-- Listed records follows --

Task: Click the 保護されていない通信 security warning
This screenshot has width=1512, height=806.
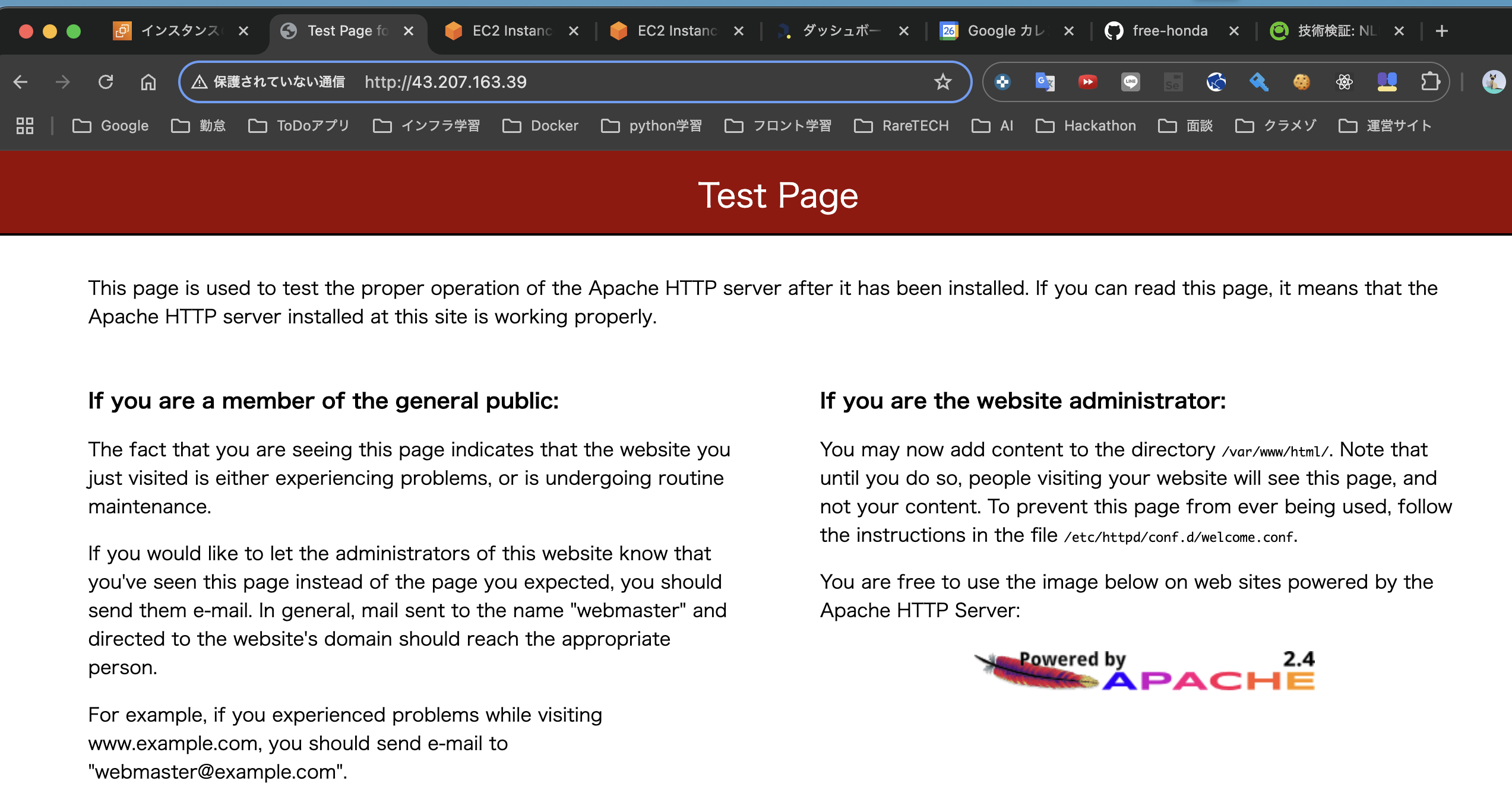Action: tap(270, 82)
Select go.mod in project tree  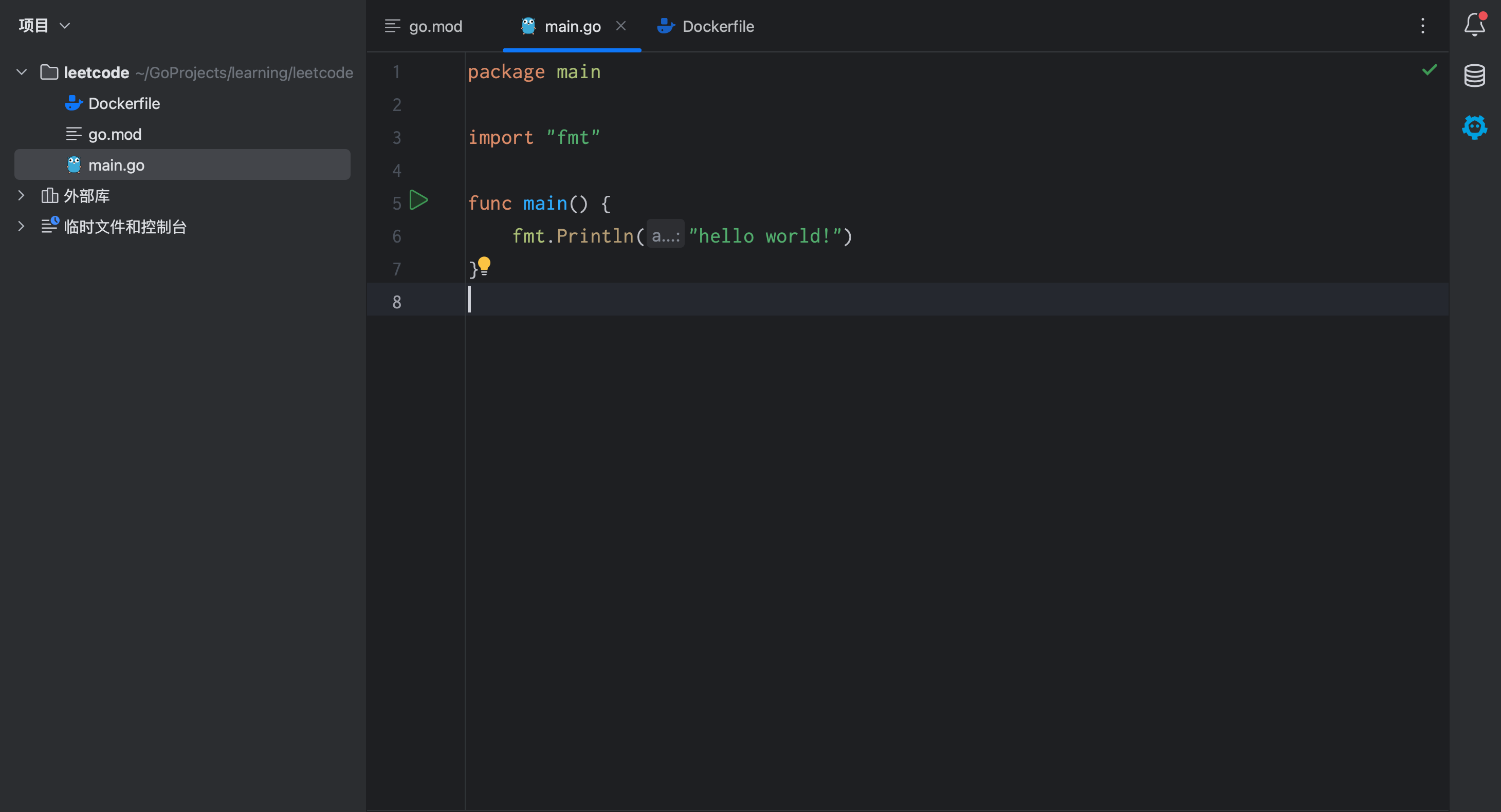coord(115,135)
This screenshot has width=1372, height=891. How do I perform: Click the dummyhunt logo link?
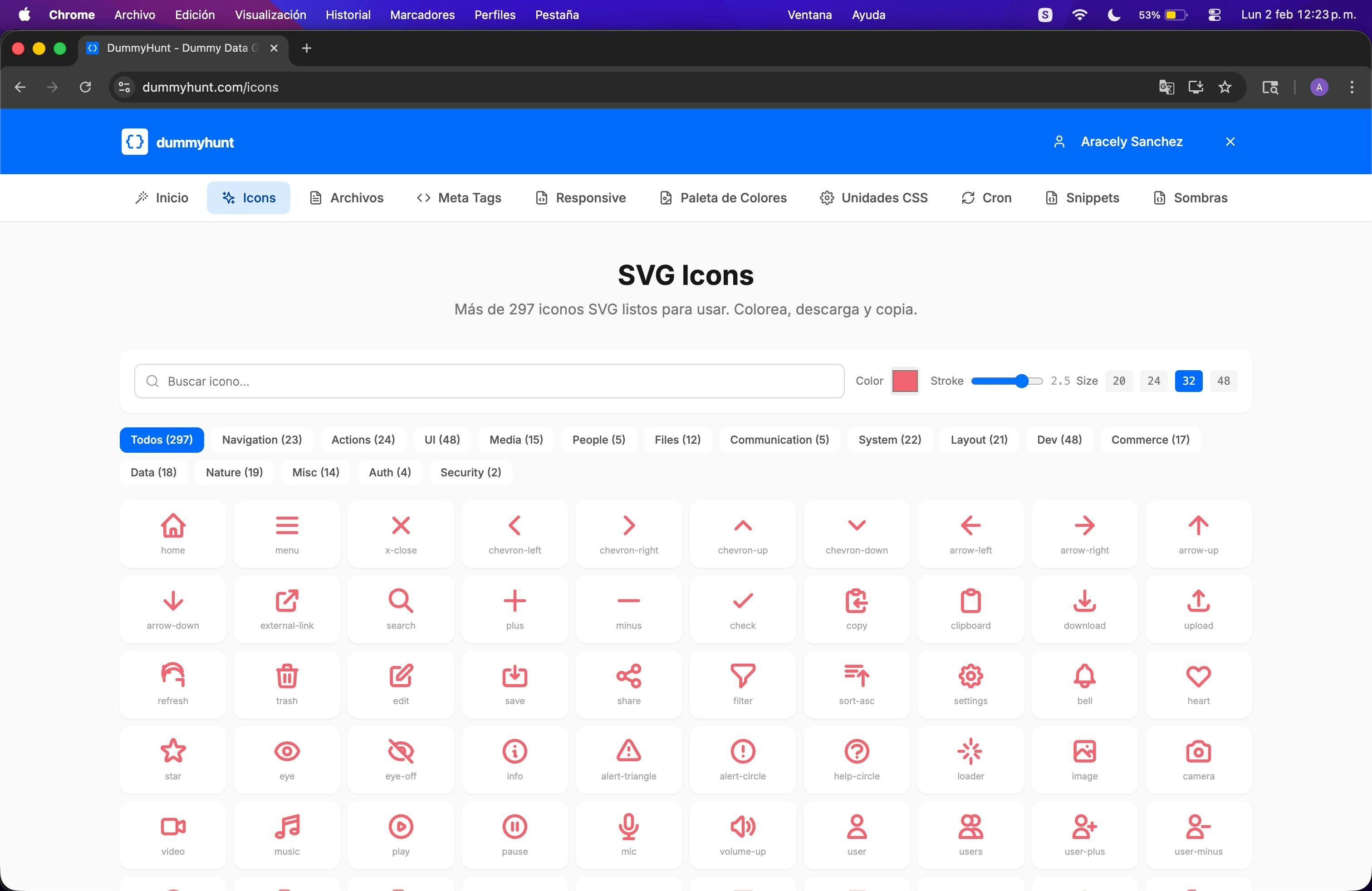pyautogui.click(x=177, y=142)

-- Listed records concluded --

**Problem statement**
Copy exactly, and copy nothing else: the lines from the one containing "This screenshot has width=1372, height=891." through the end of the data, both ends included, with pictures left out.

**Output**
This screenshot has width=1372, height=891. How do I perform: Click the dummyhunt logo link?
pyautogui.click(x=177, y=142)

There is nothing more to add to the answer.